But there is another ground upon which plaintiff's recovery may be defeated. If defendant can be sued upon the alleged contract there is no way of determining with any certainty in law how the Interstate Commerce Commission would have decided the case, if it had been properly constituted before it and diligently prosecuted by the defendant carrier, in behalf of the plaintiff, if such a proceeding would have been permitted by the commission at all. It is a judicial question, and there is no way of foreseeing or foretelling what the decision would have been, or of knowing in advance what would be its conclusion, whether in favor of the shipper or the carrier. It may have ordered reparation to be made, or it may have refused to do so, in the exercise of its own judgment as to the law and merits of the case. There is no possible way, therefore, of telling beforehand whether there would be any order for reparation or for the return of a part of the money paid on the freight charges. It would be highly unseemly for a court to foretell its own opinion of a case and what *Page 236 the decision would be if it were brought before it, and no respectable court would do such a thing, nor should any such wrong be imputed to it. Even if it should do so its opinion could be changed when the facts are developed, at any time before the decision, and it would be its duty to change it. So we are unable to say, in advance of a decision, whether the plaintiff would sustain any damages. They are, therefore, too uncertain and speculative to be safely estimated. Machine Co. v. Tobacco Co.,141 N.C. 284; Wilkinson v.

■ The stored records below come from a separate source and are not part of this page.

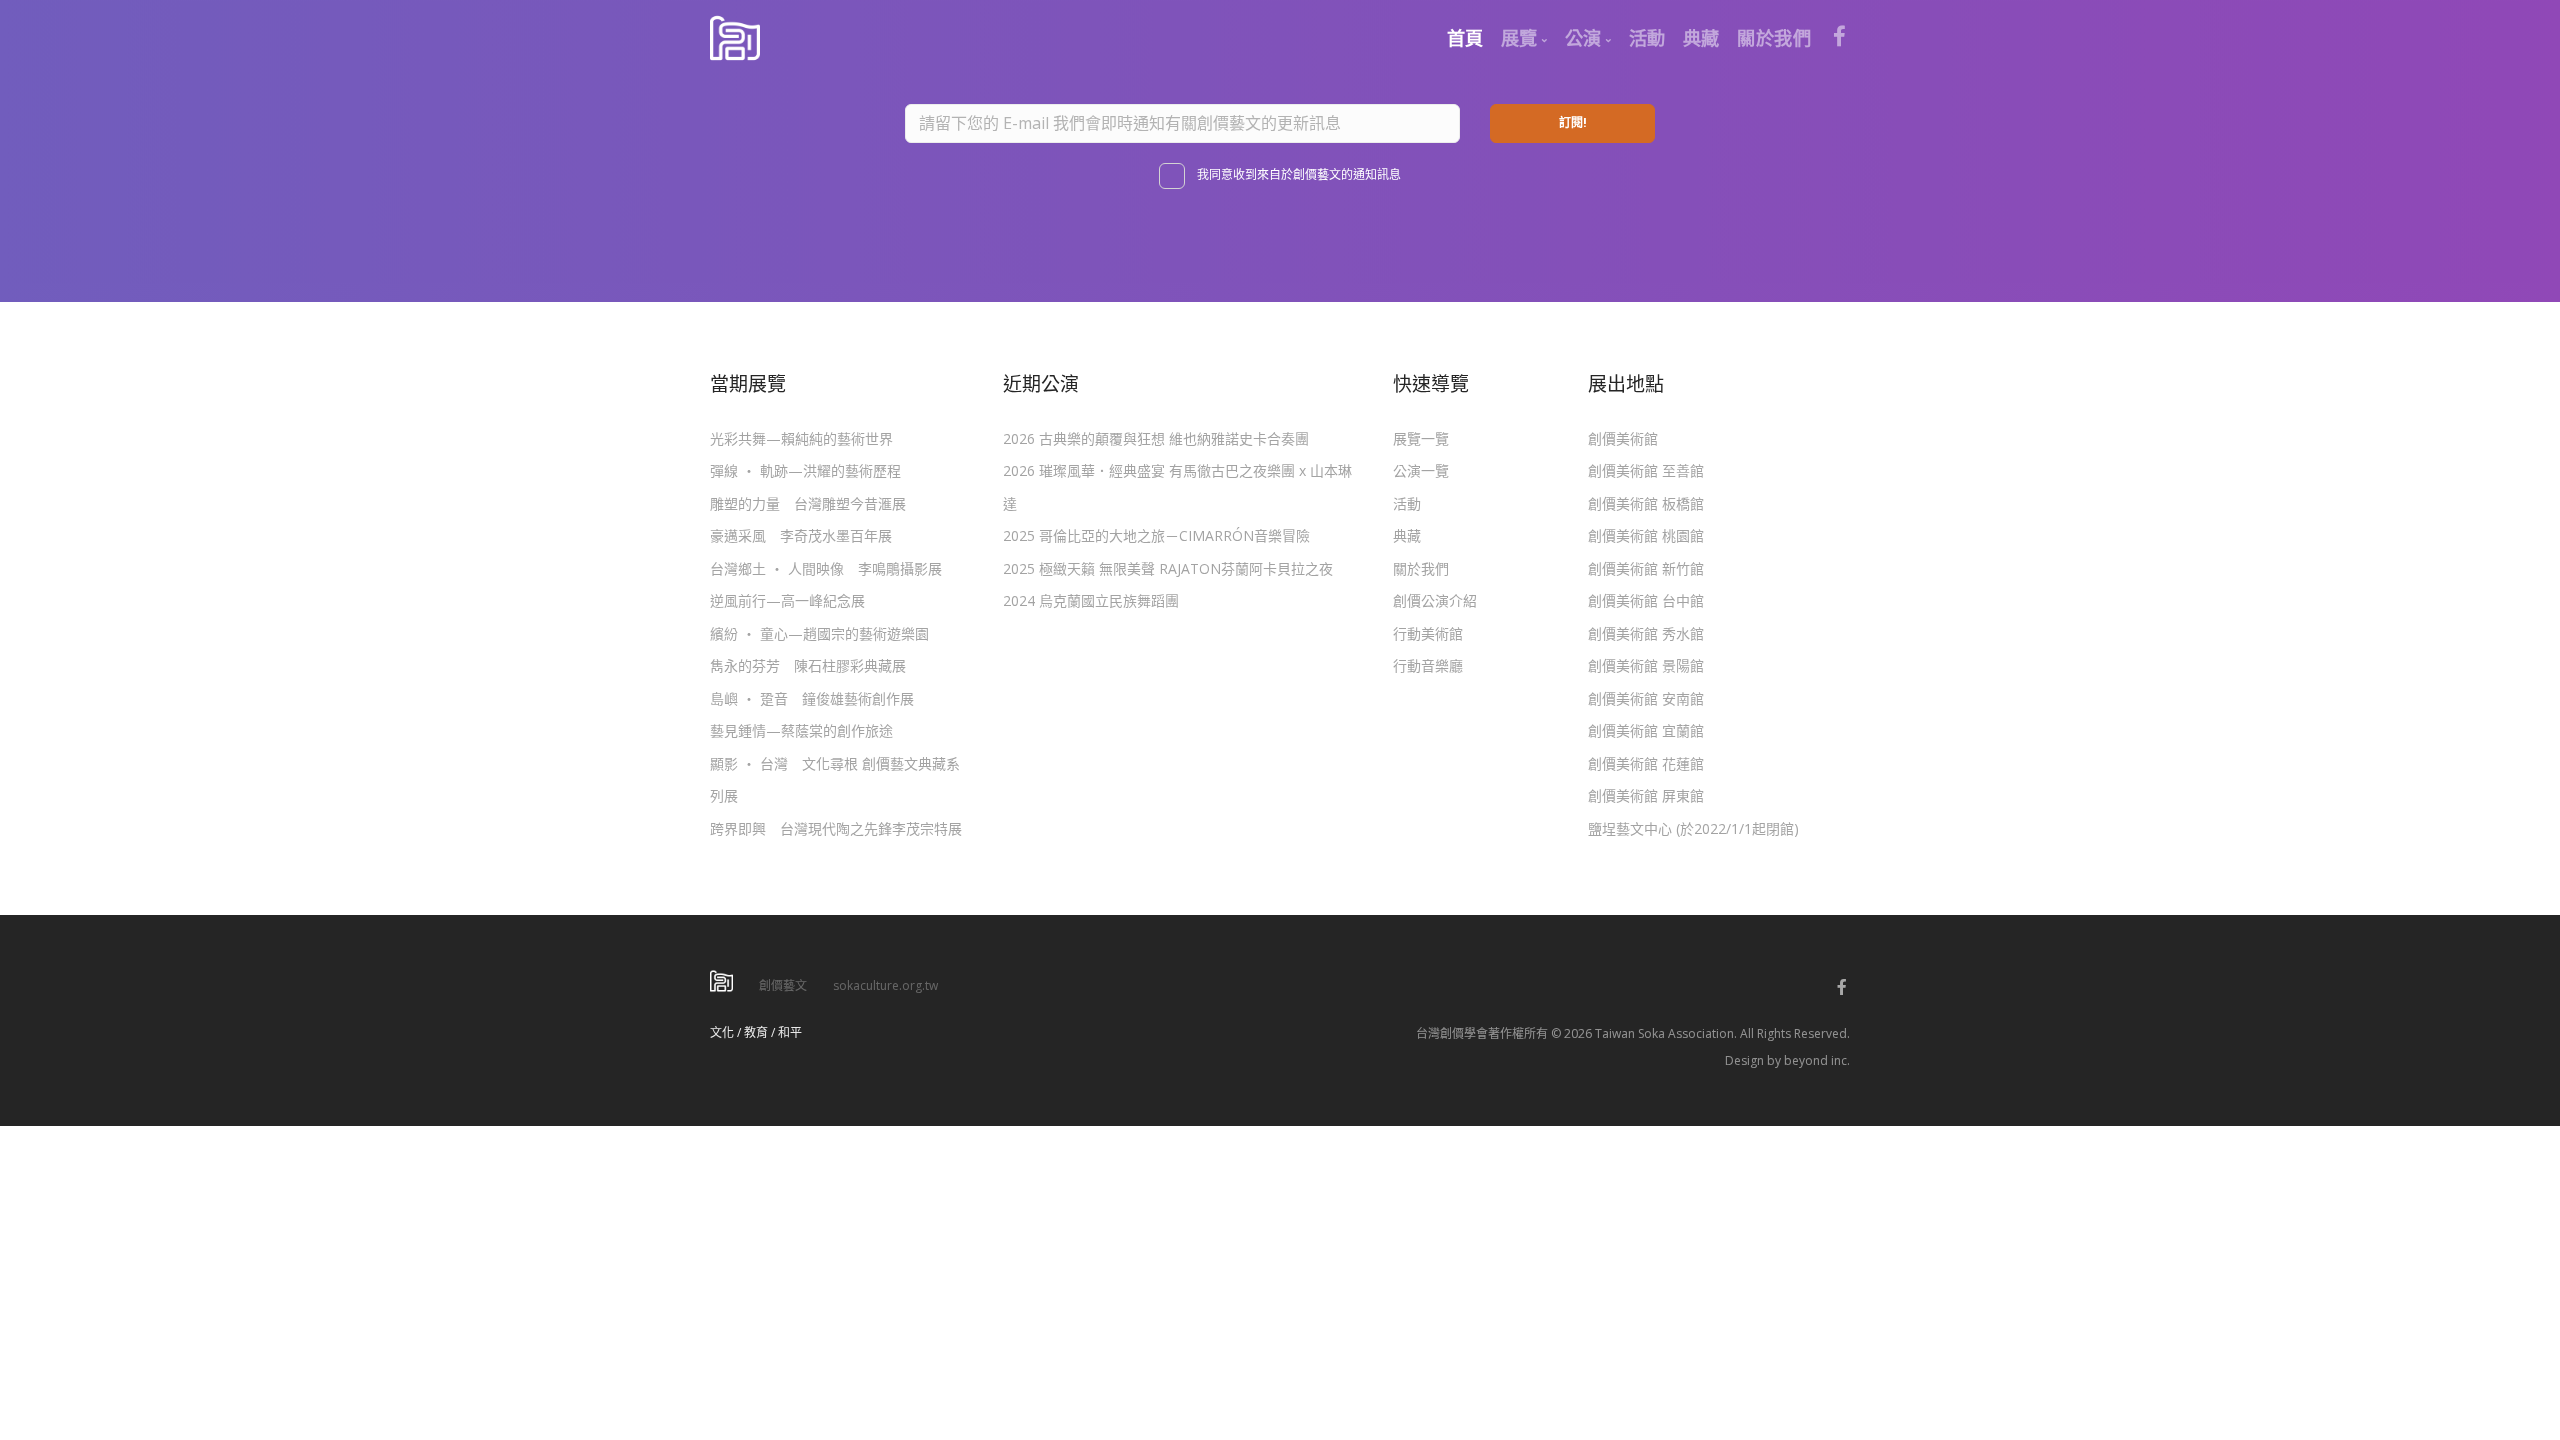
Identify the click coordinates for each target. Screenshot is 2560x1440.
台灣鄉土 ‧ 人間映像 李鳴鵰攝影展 (826, 568)
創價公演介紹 (1435, 600)
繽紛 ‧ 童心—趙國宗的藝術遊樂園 (819, 633)
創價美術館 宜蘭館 (1646, 730)
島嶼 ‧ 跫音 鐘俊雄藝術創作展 (812, 698)
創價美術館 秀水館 (1646, 633)
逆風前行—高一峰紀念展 (787, 600)
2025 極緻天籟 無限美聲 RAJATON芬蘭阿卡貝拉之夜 (1168, 568)
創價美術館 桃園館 (1646, 535)
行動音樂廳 (1428, 665)
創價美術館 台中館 (1646, 600)
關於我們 (1421, 568)
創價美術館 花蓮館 (1646, 763)
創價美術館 (1623, 438)
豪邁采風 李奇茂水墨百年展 (801, 535)
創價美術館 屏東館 (1646, 795)
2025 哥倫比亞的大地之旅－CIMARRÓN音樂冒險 (1156, 535)
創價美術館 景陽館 (1646, 665)
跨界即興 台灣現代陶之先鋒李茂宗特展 (836, 828)
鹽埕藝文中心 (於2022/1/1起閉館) (1693, 828)
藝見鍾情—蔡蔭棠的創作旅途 (801, 730)
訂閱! (1573, 122)
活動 (1407, 503)
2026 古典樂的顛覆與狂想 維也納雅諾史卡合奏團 (1156, 438)
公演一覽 (1421, 470)
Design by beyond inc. (1787, 1060)
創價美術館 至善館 (1646, 470)
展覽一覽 (1421, 438)
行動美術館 (1428, 633)
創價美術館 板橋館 (1646, 503)
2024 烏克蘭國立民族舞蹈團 (1091, 600)
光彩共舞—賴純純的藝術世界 (801, 438)
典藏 (1407, 535)
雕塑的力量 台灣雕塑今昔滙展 (808, 503)
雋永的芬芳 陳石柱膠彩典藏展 (808, 665)
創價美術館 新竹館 (1646, 568)
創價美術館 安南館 (1646, 698)
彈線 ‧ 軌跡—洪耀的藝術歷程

Dunbar, 149 N.C. 20; Hardware Co. v. Buggy Co.,167 N.C. 423; Coles v. Lumber Co., 150 N.C. 183. We need not decide the question, which has been raised, whether there is any consideration for the contract, apart from its illegal nature and the uncertainty as to any loss from a breach of it.

But the principal ground of decision is that the tendency of such a contract, and its probable if not inevitable effect, would be to violate one of the important provisions of the Interstate Commerce Act, the one against rebates and discrimination among shippers, which was enacted to protect them and the public against such unfair and collusive agreements.

The motion for a nonsuit should have been sustained, and for this error we reverse the judgment and order the action to be dismissed.

Reversed.

Cited: In re Utilities Company, 179 N.C. 162; R. R. v. Paving Co.,228 N.C. 97.